|Titel:||Integrative structural modeling of nuclear pore complexes||Sprache:||Englisch||Autor*in:||Rantos, Vasileios||Schlagwörter:||NPC; Integrative Biology; Molecular Modeling; IMP||GND-Schlagwörter:||Protein-Protein-WechselwirkungGND||Erscheinungsdatum:||2022||Tag der mündlichen Prüfung:||2022-11-25||Zusammenfassung:||
Historically, structural biologists have applied mainly two experimental methods for the structure determination of proteins: X-ray crystallography and nuclear magnetic resonance (NMR) spectroscopy. Recently, cryo-electron microscopy (cryo-EM) was also added to the regular toolkit of structural biologists due to significant experimental and computational-based advances. These developments allowed the elucidation of complex structural architectures that were previously impossible to study due to the target’s complexity or sub-cellular localization. Despite all the recent cryo-EM successes, though, most of the structures of large protein systems that were resolved by such experiments exhibited high-resolution features mostly towards the protein’s core.
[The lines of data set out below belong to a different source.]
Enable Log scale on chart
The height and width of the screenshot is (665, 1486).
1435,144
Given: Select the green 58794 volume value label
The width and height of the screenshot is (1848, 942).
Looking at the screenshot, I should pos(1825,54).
At the same time, more flexible peripheral domains were usually poorly imaged. Such cases were very prominent in cryo-electron tomography (cryo-ET) applications where the solved structures typically range from mid-to-low resolution, thus hindering the process of understanding the function of these complexes at the atomic level, especially in their native cellular context.
A state-of-the-art method that has been increasingly applied to obtain structural models of large protein assemblies is computational integrative/hybrid structural modeling. A typical integrative modeling workflow combines existing information from complementary techniques, such as Xray crystallography, cryo-EM, NMR, cross-linking mass spectrometry, or homology modeling to produce ensembles of models with higher accuracy and precision compared to models produced by individual computational or experimental approaches. However, the currently available integrative modeling software and relevant protocols are either limited to complexes of simple architectures or require extensive custom modifications, and thus major expertise from the users, when applied to more complex protein systems.
In this Thesis, I describe the functionalities and algorithmic novelties of Assembline, a versatile modeling package for efficient and accessible integrative modeling of protein complexes with very complex architectures. Assembline is implemented using the Integrative Modeling Platform library, on top of which it includes custom algorithms for efficient sampling of the conformational space, versatile protein system configuration language, and graphical interface for input preparation, modeling, and analysis, as well as additional custom restraints. Flexible and symmetrical modeling are also supported, hence establishing Assembline as one of the most straightforward and intuitive software for integrative modeling currently available.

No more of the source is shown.